A reference search locates people in your network who can provide reliable feedback about a job candidate or business prospect. You’ll see a list of people who have worked at the same company during the same time period as the member you’d like to learn more about. Note: Reference searches are available to Premium account holders.
Now some background information on the applicable law. The Fair Credit Reporting Act (FCRA) defines a consumer report as any communication of any information by a consumer reporting agency bearing on a consumer’s credit worthiness, credit standing, credit capacity, character, general reputation, personal characteristics or mode of living, which is used, or expected to be used, or collected, in whole or in part, for the purpose of serving as a factor in establishing the consumer’s eligibility for credit or insurance to be used primarily for personal, family or household purposes or employment purposes AND Employment purposes might include evaluating an individual for employment, promotion, reassignment or retention.

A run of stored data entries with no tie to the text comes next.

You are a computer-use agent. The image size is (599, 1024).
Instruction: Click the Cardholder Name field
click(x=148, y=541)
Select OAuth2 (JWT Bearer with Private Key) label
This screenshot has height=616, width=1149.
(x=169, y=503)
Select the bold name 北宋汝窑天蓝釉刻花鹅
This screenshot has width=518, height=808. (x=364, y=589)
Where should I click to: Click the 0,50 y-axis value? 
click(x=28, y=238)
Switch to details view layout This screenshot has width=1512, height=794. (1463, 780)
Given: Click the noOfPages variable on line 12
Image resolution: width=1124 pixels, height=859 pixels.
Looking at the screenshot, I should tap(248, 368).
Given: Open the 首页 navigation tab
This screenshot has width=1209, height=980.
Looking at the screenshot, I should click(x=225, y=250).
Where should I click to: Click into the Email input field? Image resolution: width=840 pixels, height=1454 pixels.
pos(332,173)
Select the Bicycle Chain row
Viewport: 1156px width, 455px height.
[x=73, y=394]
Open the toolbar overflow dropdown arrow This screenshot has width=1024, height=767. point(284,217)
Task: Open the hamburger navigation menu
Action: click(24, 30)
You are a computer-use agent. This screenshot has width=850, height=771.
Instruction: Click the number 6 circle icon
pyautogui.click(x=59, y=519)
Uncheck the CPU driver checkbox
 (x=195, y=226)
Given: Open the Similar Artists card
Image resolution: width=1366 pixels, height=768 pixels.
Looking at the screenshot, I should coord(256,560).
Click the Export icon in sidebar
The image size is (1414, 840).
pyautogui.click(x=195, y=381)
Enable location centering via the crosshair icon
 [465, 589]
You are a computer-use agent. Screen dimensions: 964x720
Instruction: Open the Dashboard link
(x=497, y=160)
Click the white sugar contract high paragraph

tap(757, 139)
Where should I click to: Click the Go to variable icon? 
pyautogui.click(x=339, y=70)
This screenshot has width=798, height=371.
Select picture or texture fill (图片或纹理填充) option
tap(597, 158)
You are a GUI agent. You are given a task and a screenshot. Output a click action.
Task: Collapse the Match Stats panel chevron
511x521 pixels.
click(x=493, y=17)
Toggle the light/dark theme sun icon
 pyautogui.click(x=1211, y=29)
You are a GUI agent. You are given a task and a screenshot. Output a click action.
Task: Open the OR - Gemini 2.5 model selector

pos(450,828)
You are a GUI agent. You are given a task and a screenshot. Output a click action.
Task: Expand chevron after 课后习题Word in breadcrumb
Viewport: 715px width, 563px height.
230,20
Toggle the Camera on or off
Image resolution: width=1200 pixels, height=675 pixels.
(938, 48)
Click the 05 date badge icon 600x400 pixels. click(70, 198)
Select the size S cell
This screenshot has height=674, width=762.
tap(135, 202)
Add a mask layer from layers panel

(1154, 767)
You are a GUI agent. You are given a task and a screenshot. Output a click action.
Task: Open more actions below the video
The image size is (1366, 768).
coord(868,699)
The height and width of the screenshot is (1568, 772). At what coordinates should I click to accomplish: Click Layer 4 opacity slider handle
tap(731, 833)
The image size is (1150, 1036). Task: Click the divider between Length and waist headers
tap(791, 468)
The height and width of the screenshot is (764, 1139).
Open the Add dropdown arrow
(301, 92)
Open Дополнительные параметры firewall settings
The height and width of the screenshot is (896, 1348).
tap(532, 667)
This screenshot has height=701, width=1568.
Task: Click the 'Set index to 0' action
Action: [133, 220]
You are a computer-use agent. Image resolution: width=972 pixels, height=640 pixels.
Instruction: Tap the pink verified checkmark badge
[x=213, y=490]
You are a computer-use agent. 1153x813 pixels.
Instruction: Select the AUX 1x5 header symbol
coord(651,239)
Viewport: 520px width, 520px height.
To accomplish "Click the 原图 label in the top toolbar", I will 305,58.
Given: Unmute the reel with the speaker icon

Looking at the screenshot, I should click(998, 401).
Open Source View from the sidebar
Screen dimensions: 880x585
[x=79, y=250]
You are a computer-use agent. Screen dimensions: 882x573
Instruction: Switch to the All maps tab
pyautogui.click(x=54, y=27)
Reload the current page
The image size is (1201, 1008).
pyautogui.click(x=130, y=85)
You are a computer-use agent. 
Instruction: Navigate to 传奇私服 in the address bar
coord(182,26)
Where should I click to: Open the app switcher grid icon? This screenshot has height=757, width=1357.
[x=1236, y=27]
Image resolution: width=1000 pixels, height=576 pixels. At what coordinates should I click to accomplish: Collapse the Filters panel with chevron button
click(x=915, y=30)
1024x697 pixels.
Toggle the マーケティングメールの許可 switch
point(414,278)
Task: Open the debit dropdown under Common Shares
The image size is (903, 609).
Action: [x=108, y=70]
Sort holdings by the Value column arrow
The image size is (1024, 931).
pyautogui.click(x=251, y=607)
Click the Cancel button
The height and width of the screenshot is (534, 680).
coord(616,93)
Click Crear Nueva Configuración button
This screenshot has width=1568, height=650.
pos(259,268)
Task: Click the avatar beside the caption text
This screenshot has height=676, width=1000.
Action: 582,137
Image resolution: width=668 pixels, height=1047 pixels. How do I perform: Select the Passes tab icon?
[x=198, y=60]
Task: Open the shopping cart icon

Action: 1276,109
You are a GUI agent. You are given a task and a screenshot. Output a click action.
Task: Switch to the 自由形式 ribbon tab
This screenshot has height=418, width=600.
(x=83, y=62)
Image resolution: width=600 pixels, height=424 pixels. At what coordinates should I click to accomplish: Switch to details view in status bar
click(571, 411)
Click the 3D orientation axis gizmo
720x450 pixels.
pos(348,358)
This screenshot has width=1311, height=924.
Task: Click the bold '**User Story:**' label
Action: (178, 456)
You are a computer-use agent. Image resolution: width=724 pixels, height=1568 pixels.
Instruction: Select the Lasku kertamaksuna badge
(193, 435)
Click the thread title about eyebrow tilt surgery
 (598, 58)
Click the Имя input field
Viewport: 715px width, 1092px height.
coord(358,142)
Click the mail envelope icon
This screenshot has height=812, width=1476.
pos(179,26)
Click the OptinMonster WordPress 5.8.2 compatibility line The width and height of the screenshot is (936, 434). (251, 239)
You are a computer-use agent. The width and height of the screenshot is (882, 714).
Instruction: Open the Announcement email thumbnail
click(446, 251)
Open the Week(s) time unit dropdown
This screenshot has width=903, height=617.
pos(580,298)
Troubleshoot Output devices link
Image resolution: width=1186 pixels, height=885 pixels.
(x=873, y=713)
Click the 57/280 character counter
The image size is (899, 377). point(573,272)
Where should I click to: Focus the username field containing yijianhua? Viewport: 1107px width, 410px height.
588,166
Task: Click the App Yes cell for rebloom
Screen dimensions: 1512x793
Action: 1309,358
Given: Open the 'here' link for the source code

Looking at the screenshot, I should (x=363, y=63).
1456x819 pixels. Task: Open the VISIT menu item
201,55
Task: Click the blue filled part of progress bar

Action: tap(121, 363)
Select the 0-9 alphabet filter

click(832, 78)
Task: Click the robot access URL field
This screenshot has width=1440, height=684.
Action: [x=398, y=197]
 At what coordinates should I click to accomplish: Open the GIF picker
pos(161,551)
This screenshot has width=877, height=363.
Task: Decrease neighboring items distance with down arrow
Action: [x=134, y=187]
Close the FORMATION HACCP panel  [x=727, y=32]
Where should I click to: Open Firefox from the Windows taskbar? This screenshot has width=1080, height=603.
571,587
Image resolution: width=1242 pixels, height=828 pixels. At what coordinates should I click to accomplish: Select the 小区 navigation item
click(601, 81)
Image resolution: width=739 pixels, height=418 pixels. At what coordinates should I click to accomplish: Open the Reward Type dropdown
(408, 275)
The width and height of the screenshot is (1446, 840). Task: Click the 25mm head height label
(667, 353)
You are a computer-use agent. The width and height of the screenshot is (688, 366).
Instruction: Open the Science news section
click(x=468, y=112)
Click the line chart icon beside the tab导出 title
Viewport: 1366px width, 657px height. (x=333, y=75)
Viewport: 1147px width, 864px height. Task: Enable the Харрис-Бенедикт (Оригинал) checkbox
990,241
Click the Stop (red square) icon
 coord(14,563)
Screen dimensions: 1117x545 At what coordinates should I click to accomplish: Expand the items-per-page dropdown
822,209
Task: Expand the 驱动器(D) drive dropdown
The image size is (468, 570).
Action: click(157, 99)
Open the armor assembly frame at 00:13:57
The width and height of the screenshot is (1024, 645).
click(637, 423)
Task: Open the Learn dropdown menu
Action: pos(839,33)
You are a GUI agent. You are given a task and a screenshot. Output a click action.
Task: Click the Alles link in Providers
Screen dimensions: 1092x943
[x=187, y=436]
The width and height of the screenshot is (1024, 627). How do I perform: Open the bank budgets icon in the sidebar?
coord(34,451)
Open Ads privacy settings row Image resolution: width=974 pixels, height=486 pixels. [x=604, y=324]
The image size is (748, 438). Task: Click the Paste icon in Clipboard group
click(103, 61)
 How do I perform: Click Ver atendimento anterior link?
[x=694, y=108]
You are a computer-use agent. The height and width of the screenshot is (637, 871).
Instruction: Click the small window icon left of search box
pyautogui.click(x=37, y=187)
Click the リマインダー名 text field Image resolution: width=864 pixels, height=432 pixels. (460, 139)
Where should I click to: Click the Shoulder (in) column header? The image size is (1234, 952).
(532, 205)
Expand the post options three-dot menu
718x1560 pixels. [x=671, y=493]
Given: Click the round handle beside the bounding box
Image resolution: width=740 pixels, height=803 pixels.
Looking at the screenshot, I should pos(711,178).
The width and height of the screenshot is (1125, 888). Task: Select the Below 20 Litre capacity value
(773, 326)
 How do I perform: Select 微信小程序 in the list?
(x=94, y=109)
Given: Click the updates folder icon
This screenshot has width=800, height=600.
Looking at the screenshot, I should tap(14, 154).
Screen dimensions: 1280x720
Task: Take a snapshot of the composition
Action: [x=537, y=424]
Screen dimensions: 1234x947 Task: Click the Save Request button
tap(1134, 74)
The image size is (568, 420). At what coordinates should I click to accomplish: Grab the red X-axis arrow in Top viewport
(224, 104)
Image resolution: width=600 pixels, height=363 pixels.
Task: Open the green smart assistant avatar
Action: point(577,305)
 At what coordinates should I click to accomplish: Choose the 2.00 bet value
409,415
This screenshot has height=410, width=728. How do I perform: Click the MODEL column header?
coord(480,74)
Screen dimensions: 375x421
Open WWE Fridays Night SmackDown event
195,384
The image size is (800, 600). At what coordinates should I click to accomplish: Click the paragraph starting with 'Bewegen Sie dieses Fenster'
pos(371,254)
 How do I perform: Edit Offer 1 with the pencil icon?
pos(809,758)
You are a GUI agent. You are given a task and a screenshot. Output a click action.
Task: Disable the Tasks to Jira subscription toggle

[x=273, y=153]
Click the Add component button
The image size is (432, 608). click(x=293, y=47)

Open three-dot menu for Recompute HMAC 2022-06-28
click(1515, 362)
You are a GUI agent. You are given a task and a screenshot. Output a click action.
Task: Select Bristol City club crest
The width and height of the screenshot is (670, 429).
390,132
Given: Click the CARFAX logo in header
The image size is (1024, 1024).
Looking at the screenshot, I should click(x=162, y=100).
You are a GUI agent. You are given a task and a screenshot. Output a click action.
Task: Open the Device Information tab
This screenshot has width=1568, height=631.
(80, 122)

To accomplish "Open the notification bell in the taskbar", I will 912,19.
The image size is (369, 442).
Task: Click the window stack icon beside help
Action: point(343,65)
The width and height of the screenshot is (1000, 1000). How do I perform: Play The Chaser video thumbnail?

At § 603 [15 U.S.C. § 1681a] p) the FCRA defines consumer reporting agency as a party that compiles and maintains files on consumers on a nationwide basis and regularly engages in the practice of assembling or evaluating, and maintaining, for the purpose of furnishing consumer reports to third parties.”
The lawsuit alleges “In essence, LinkedIn has created a marketplace in consumer employment information, where it sells employment information, that may or not be accurate, and that it has obtained in part from unwitting members and without complying with the FCRA,” the LinkedIn class action lawsuit continues.
Our blog contains numerous examples of large companies and consumer reporting agencies failing to comply with the requirements of the FCRA. These requirements include required communications when you use a consumer reporting agency to receive a consumer report. An organization is required to give a conspicuous Disclosure, obtain the consumer’s Authorization and then, if any information in the consumer report causes adverse action, a Pre-Adverse and an Adverse Action communication.
What is the motivation for these lawsuits? Turns out the Fair Credit Reporting Act allows for minimum statutory damages of $100 to $1000 for willful violations. It is a class action-friendly remedy where actual damage awards for negligent violations and attorney fees are awarded to a successful plaintiff.